Employee stock options are a great incentive that can be embedded within many compensation packages. Often, employees are able to buy the company stock at a discount, providing a great opportunity to accumulate wealth if the stock performs well.
But the other piece of the puzzle is trying to grasp how taxes for employee stock options work. It could easily become a nightmare if you've never dealt with stock options before. Here are a few insights to take the confusion away so you can maximize the potential of this incredible work benefit.
How stock options work
There are two main types of stock options that you could receive as part of your compensation gift: incentive stock options and nonqualified stock options. The main difference between these two is how they are treated for tax purposes when you exercise the options.
Incentive stock options (ISOs), also known as statutory stock options, are granted under a stock purchase plan. However, nonqualified stock options (NSOs) are granted without a specific type of plan and are often referred to as nonstatutory stock options. As we'll see below, NSOs don't qualify for the same tax benefits that ISOs receive.
When you have employee stock options, there are three special occasions you need to be aware of: the date your company granted you the options, when you exercised them, and how long you hold the shares you receive on exercise before you sell them. These moments play an important role in your tax calculation.
Most of the time, there is a vesting schedule tied to your employee stock options. Simply put, you cannot tap into your stock option benefits until you've been at your company for a certain period of time. After you are vested, then you can exercise the options at any time before they expire.
Incentive stock options
Incentive stock options are simpler than nonqualified stock options from a tax perspective. Employees who have ISOs don't have to worry about taxes when they receive a stock option grant or exercise the options.
The order of operations works like this: You receive a stock option grant and then you exercise the options when you are eligible and ready to do so. After you exercise your options, then you'll have to make the ultimate decision: When do I sell my stock?
Let's say you were granted 2,000 shares of stock at an exercise price of $10. On the date that you decide to exercise your shares, the stock is actually worth $30 per share. If you sell immediately, you are paying $20,000 for something that is worth $60,000, but you'll have to pay ordinary income tax rates to lock in those gains now.
Your other option: exercise your options in one period and sell your stocks later. You may be able to unlock favorable long-term capital gains tax rates (a top rate of 20%) if you hold ISOs for at least two years from the date the options are granted and longer than one year from the exercise date before you sell; otherwise, you give up the right to exclusive tax benefits and risk being stuck with ordinary income taxes that could be as high as 37%.
The double tax for nonqualified stock options
It's important to have a tax strategy when exercising NSOs because you'll be hit with a tax twice, and it can get a bit complicated.

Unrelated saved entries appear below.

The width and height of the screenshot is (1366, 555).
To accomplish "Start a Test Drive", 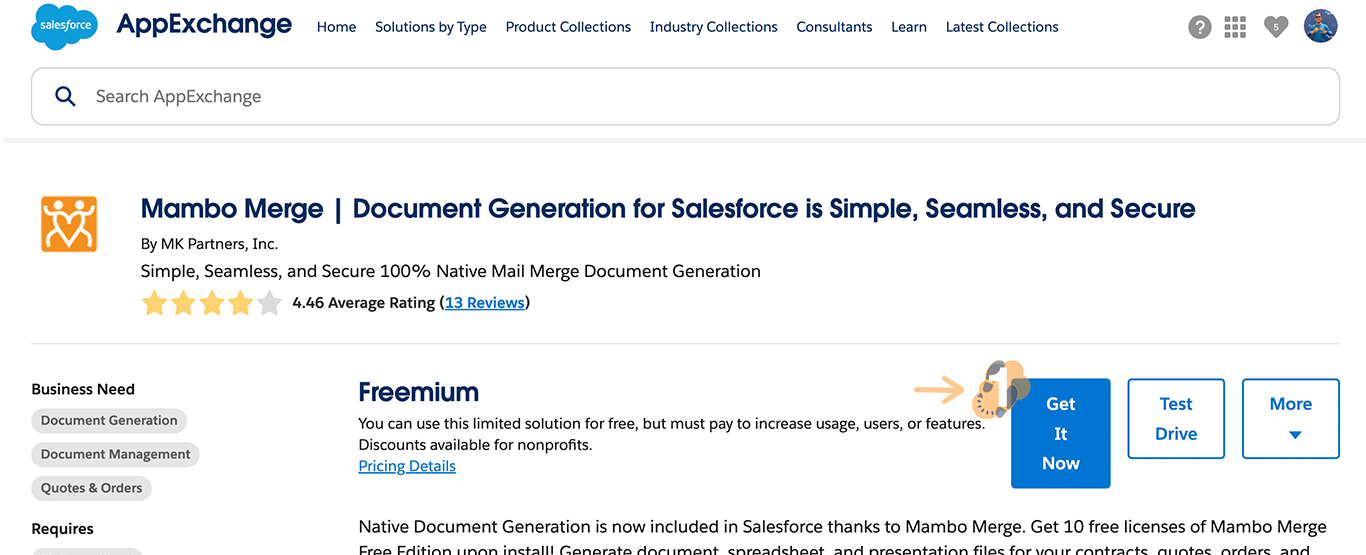I will (1175, 418).
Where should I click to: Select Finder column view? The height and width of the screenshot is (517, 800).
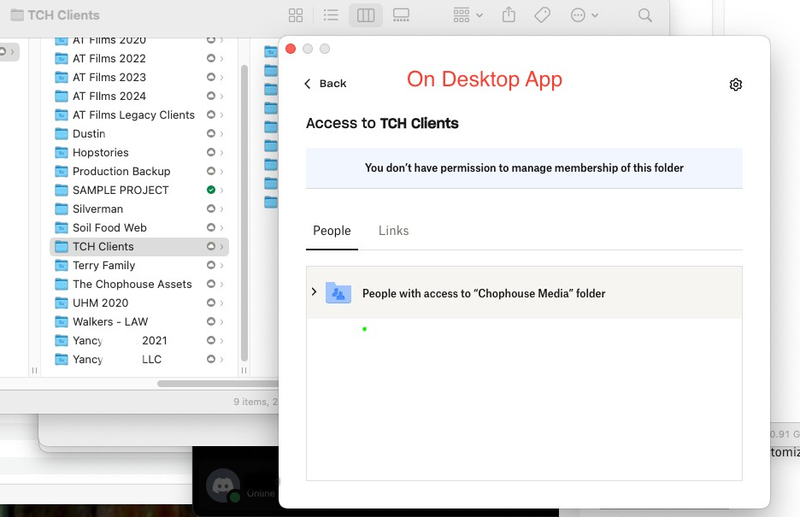366,15
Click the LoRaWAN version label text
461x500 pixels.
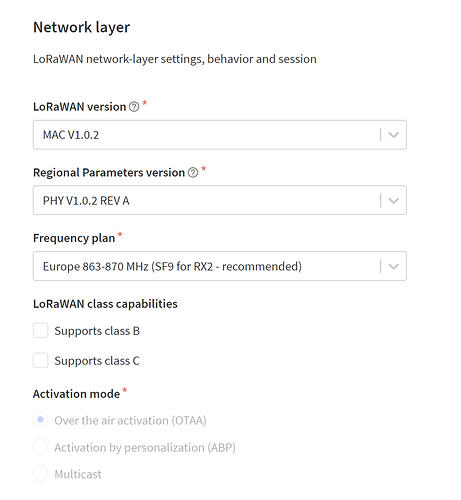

First, you'll typically have to pay ordinary income taxes when you exercise the options. You must pay the difference between what you paid for the stock (the exercise price) and the fair value of the shares when you exercised them. The IRS considers this as compensation income even though you haven't actually made any money.
Then, you'll pay capital gains tax if you sell the shares at a profit. If the sale results in a loss, you'll report a capital loss for the difference between your tax basis and what you received. You'll either pay short-term or long-term capital gains taxes depending on how long you've held the stock. When you hold your investment for over a year, you'll qualify for the preferential long-term capital gains rates of 0%, 15%, or 20%, based on your income range for the year.
More taxes to consider
Although ISOs are typically seen as a tax savior in comparison to NSOs, you'll have to consider the alternative minimum tax (AMT) if you are a high earner. There is also a $100,000 limit that restricts the total value of ISOs that can be exercised in a given year if you want to enjoy the incredible tax benefits.